Selected excerpt:

A Lexis-Nexis search shows none of the news shows on the three major national television networks has mentioned the Gosnell trial in the last three months. The exception is when Wall Street Journal columnist Peggy Noonan hijacked a segment on Meet the Press meant to foment outrage over an anti-abortion rights law in some backward red state.

The Washington Post has not published original reporting on this during the trial and The New York Times saw fit to run one original story on A-17 on the trial’s first day. They’ve been silent ever since, despite headline-worthy testimony.

Let me state the obvious. This should be front page news. When Rush Limbaugh attacked Sandra Fluke, there was non-stop media hysteria. The venerable NBC Nightly News’ Brian Williams intoned, “A firestorm of outrage from women after a crude tirade from Rush Limbaugh,” as he teased a segment on the brouhaha. Yet, accusations of babies having their heads severed — a major human rights story if there ever was one — doesn’t make the cut.

But something remarkable has happened.  Various media outlets in this country are apparently capable of shame and have promised to start giving this story the attention it deserves.  In the immortal words of Bruce Willis, “Welcome to the party, pal!!

As might be expected, the Anchoress called all this back in 2011.

Supplied information:
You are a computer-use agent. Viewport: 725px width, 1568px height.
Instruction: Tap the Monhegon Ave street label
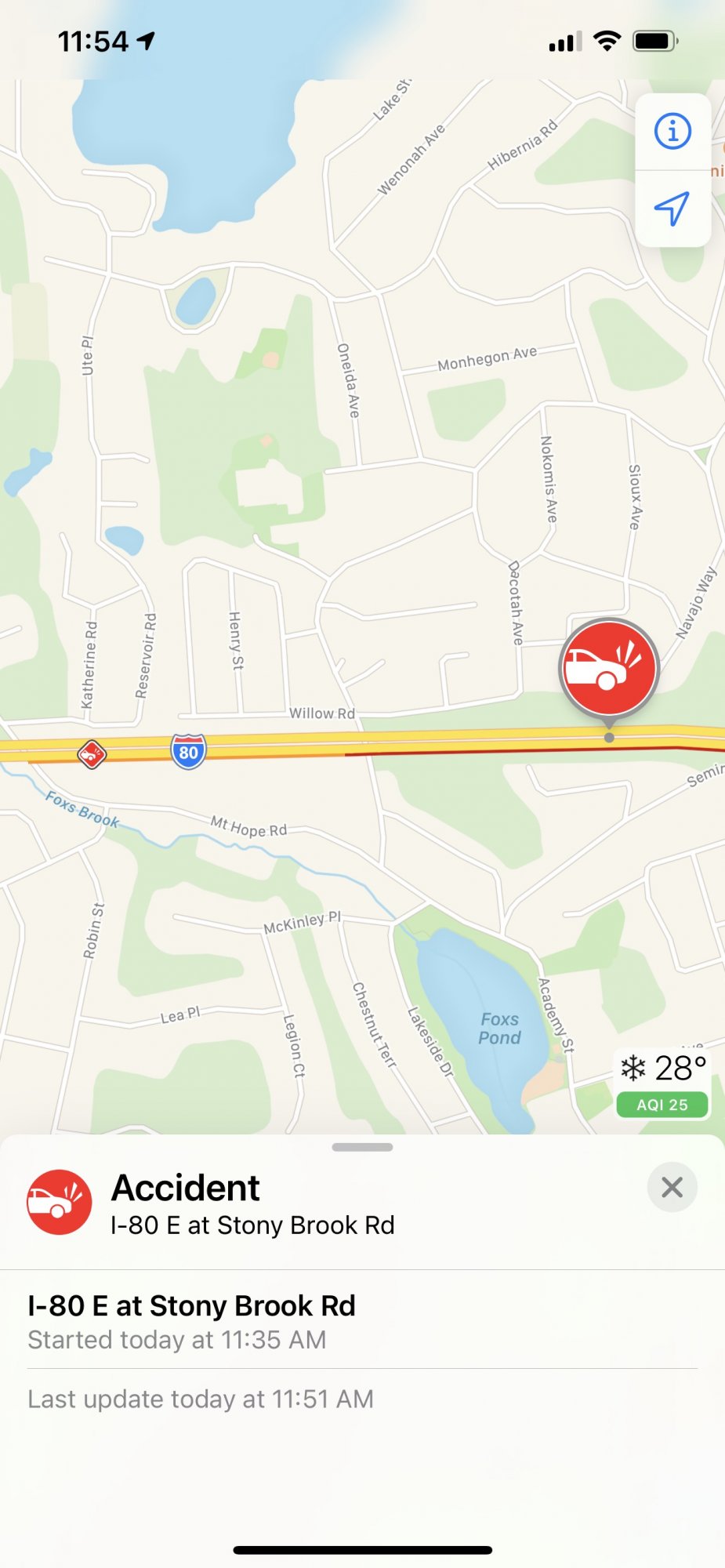coord(488,358)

Problems to work on:
**a)** According to the passage on media coverage of the Gosnell trial, on what page did The New York Times run its one original story about the trial?
**b)** Pick up the passage on media coverage of the Gosnell trial after its final sentence and write the next part.
The listing has no connection to the text.

Responses by task:
**a)** Page A-17, on the trial's first day.

**b)**
It’s funny how framing works. A massacre perpetrated by a deranged man is not about the deranged man; it’s about “rhetoric.” But a massacre perpetrated by an abortion provider whose violations against laws of the nation and of humanity were overlooked for years is “not about abortion.” It’s about criminal behavior, and that’s all. But some of our most prominent politicians have voted against the very bill — the “born alive” bill — that defines such behavior as criminal. Meaning, I guess, that if only enough politicians had voted with Sen. Barack Obama, Gosnell’s behavior would not be “criminal” at all, and therefore we wouldn’t even be talking about it?

Well, the story of Kermit Gosnell is about abortion; it’s about abortion in America. And abortion in America is about a mindset, — even (or especially) among regulation-happy folk who will make a big noise about public safety on issues large and small — a mindset that will protect a Gosnell, and purposely turn a blind eye to abortion centers and practitioners and all of their lapses and illegalities, as long as the abortions keep on coming.

UPDATE: Ross Douthat weighs in at the New York Times.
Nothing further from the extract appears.